Texto fornecido -
%%

A prova exclusivamente testemunhal não basta à comprovação da atividade rurícola, para efeito da obtenção de benefício previdenciário.
Cabe salientar, outrossim, que embora o art. 106 da Lei de Benefícios relacione os documentos aptos a essa comprovação, tal rol não é exaustivo.
Por outro lado, não se exige prova documental plena da atividade rural em relação a todos os anos integrantes do período correspondente à carência, mas início de prova material (como notas fiscais, talonário de produtor, comprovantes de pagamento do ITR ou prova de titularidade de imóvel rural, certidões de casamento, de nascimento, de óbito, certificado de dispensa de serviço militar, etc.) que, juntamente com a prova oral, possibilite um juízo de valor seguro acerca dos fatos que se pretende comprovar. Quanto aos meios de comprovação do tempo de atividade rural, o Superior Tribunal de Justiça, no julgamento do REsp 1348633 SP, Rel. Ministro Arnaldo Esteves Lima, Primeira Seção, julgado em 28/08/2013, DJe 05/12/2014, firmou a seguinte tese (Tema 638):
Mostra-se possível o reconhecimento de tempo de serviço rural anterior ao documento mais antigo, desde que amparado por convincente prova testemunhal, colhida sob contraditório.

%%

Tarefas a realizar -
1. Reescreva o trecho do texto sobre prova da atividade rural, começando nas palavras que contêm "A prova exclusivamente" e parando depois de "não é exaustivo.". Substitua "rurícola" por "rural".
2. No texto sobre prova da atividade rural, qual tribunal firmou a tese do Tema 638?
3. Escreva a continuação do texto sobre prova da atividade rural, partindo da última frase apresentada.

Seção de dados -
%%

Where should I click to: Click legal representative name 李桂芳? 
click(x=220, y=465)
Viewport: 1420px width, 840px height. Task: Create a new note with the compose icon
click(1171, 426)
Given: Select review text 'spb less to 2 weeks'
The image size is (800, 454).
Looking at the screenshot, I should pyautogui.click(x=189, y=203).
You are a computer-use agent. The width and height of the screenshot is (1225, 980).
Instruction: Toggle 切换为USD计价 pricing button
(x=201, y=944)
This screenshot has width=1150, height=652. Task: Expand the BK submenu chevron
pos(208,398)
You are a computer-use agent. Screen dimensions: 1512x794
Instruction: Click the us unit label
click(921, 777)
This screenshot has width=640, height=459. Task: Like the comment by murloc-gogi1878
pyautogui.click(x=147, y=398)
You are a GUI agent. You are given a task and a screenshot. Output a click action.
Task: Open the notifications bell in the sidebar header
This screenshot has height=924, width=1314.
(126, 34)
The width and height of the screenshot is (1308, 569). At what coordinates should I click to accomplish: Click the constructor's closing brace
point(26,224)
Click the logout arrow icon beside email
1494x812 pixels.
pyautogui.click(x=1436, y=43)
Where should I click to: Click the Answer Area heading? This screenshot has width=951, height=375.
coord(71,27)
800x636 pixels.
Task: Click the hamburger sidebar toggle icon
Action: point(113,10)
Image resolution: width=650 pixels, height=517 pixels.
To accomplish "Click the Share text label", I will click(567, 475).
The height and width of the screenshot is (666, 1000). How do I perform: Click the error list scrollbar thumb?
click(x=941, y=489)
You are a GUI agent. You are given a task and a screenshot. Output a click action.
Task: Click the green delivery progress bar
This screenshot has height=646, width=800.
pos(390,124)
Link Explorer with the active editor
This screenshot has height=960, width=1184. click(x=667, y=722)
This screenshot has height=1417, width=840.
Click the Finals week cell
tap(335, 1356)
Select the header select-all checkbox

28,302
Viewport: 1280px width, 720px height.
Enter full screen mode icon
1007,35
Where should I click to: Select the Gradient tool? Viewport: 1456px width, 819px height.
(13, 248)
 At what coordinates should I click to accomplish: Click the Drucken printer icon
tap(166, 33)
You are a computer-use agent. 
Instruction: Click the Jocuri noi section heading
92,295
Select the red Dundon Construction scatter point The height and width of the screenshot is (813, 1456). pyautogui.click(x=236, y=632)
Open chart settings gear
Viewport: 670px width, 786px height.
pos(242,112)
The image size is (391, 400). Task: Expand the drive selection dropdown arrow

%%

Problemas resolvidos -
1.
A prova exclusivamente testemunhal não basta à comprovação da atividade rural, para efeito da obtenção de benefício previdenciário.
Cabe salientar, outrossim, que embora o art. 106 da Lei de Benefícios relacione os documentos aptos a essa comprovação, tal rol não é exaustivo.

2. O Superior Tribunal de Justiça.

3.
Ademais, tal entendimento restou sedimentado pelo Superior Tribunal de Justiça, na Súmula 577 (DJe 27/06/2016):
É possível reconhecer o tempo de serviço rural anterior ao documento mais antigo apresentado, desde que amparado em convincente prova testemunhal colhida sob o contraditório.
Aquela Egrégia Corte também consolidou entendimento no sentido de atribuir efeitos prospectivos ao início de prova material, reconhecendo-lhe '(...) eficácia probatória tanto para o período anterior quanto para o posterior à data do documento, desde que corroborado por robusta prova testemunhal' (AgInt no REsp 1606371/PR, Rel. Ministro Sérgio Kukina, Primeira Turma, julgado em 20/04/2017, DJe 08/05/2017).
No que tange aos documentos apresentados em nome de terceiros, sobretudo quando dos pais ou cônjuge, saliento que consubstanciam início de prova material do labor rural. Com efeito, o §1º do art. 11 da Lei de Benefícios define como sendo regime de economia familiar aquele em que os membros da família exercem 'em condições de mútua dependência e colaboração'. Via de regra, os atos negociais da entidade respectiva serão formalizados não individualmente, mas em nome do pater familiae, que é quem representa o grupo familiar perante terceiros, função esta, exercida, normalmente, no caso dos trabalhadores rurais, pelo genitor ou cônjuge masculino. Nesse sentido, a propósito, preceitua a Súmula nº 73 do Tribunal Regional Federal da 4ª Região:
Admitem-se como início de prova material do efetivo exercício de atividade rural, em regime de economia familiar, documentos de terceiros, membros do grupo parental.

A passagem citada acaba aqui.